Katie Broida
Ruminations on Coding and Crafting

[SPOILER ALERT]
I figured out that the steps I describe in this post weren’t necessary for my Ghost blog after all. So, I recommend holding off using any commands in this post until you read the whole thing.
[/SPOILER ALERT]

I self-host my blog using Ghost as my content management system, and I recently troubleshooted (troubleshot?) an issue I thought others might run into: what do you do if forever isn’t restarting your server like you’re expecting it to?

Before I get into the solution I found, I should back up and give a little context on how I’ve set up my blog. I installed Node.js to act as my server and I’m using the forever Node module to ensure my server keeps running even if it runs into some sort of disruption. Forever comes with some handy commands like forever start [SCRIPT FILE NAME] and forever restart [SCRIPT FILE NAME], which are useful if you need to restart your Node server.

Why am I doing this?

You may be wondering, but why would you want to intentionally shut down your blog’s server? The reason for this is that at one point, Ghost required you to restart your server when you added a new theme to your blog. Restarting the server allows the new theme to appear as a theme option in your “General” settings. Without the restart, your blog never recognizes that there is a new folder in its /content/themes directory. My guess is that Ghost only checked for themes on start up, and there wasn’t another way to trigger this check.

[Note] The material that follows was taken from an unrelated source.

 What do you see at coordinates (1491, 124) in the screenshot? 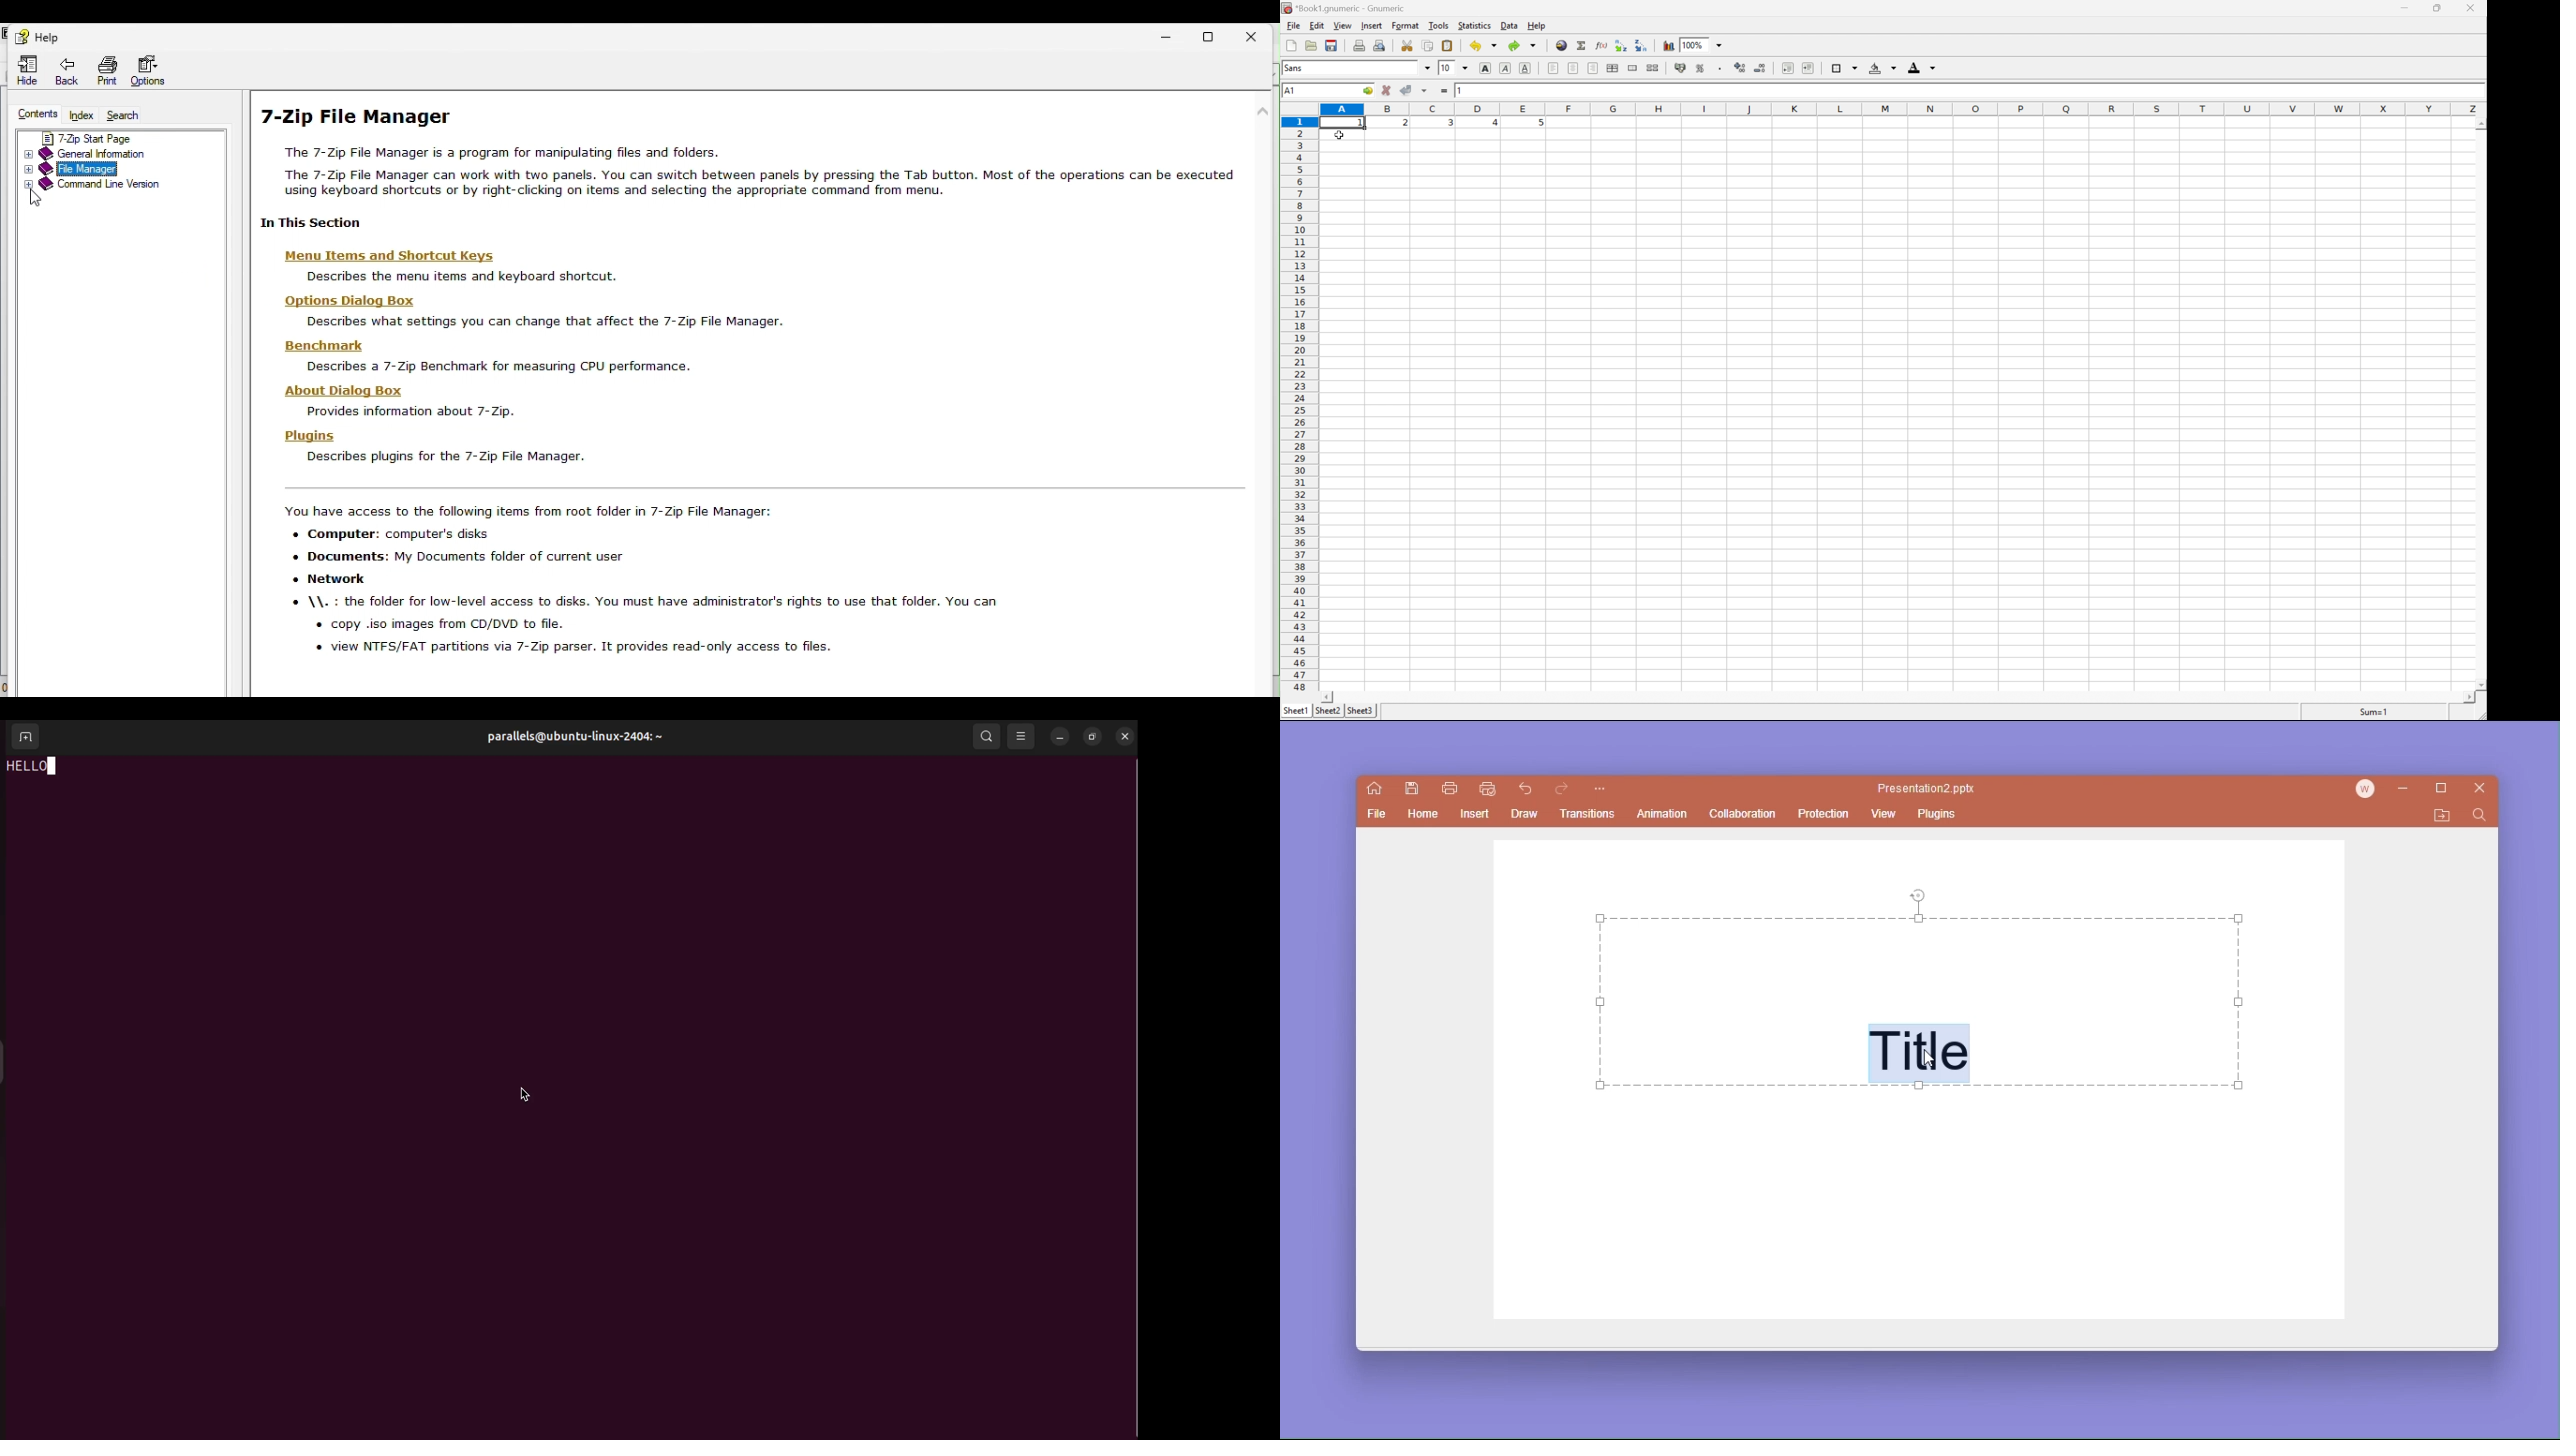
I see `4` at bounding box center [1491, 124].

In newer versions of Ghost, you can now upload a new theme through your blog’s interface if you have a zipped file for your theme. This is handy because you don’t need to restart anything through the command line, but it does have some limitations. If you do want to add a new theme’s folder via the command line (say because you’re cloning a theme from GitHub and don’t feel like the extra steps of zipping a folder and using the interface), the new theme still doesn’t show up as a theme option without the server restart. Also you may be on an earlier version of Ghost (themes uploads were introduced in 0.10.0), which also means restarting your server for new themes until you get around to upgrading.

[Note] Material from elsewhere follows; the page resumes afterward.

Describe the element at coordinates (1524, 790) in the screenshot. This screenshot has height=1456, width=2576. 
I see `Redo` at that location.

I ain’t afraid of no ghost

Some spooky behavior

As I mentioned, I installed the forever and forever-monitor Node modules to make sure by blog runs … well forever. However, when I try to use forever restart [SCRIPT] command, I get the error that the forever process doesn’t exist for that script. In fact when I do forever list, I get the response that no forever processes are running. I haven’t fully figured out why that is, but when I manually force my server to stop running, it restarts immediately, so I think some form of forever or forever-monitor is keeping this thing going. It just doesn’t respond to my attempts to stop the server using forever as some documentation has said it should.

Since forever commands are a bust, I have been finding the process ID (PID) for the script I want to stop (my server) and using the Linux command kill to stop that particular process. To find the PID, I use the following ps command to narrow down my results to just Node processes:

ps aux | grep node

This returns a lot of information, but the first set of digits is what we’re interested in because that is the process’s PID. Find the process that is listed as index.js (or whatever your script’s name is) and copy that PID. Then you can use the following command to kill the process:

sudo kill [PID]

A word of warning though, you may not want to do this on any blog that isn’t a personal one like mine. Forcing things to stop in production is probably a bad practice, but for Ghost hobbyists, you might not mind this element of danger. Just make sure you back up your site before killing it 0_0

Scratch that, I figured it out

Well, I feel like we covered a lot of ground and so I hate to break it to you, dear reader, that as I was writing this post, I figured out why I wasn’t able to restart my server using forever commands. I wasn’t logged into my server as the same user that started the server using forever in the first place, so I wasn’t able to see these forever processes as this different user. Once I was logged in as the correct user, I was easily able to restart my server using forever. Boy is my face red!

All that being said, I’m still posting this in the hopes that this info might be helpful to someone struggling to stop any particular process on their server. Plus, you’ve got to admire the power of rubber ducking.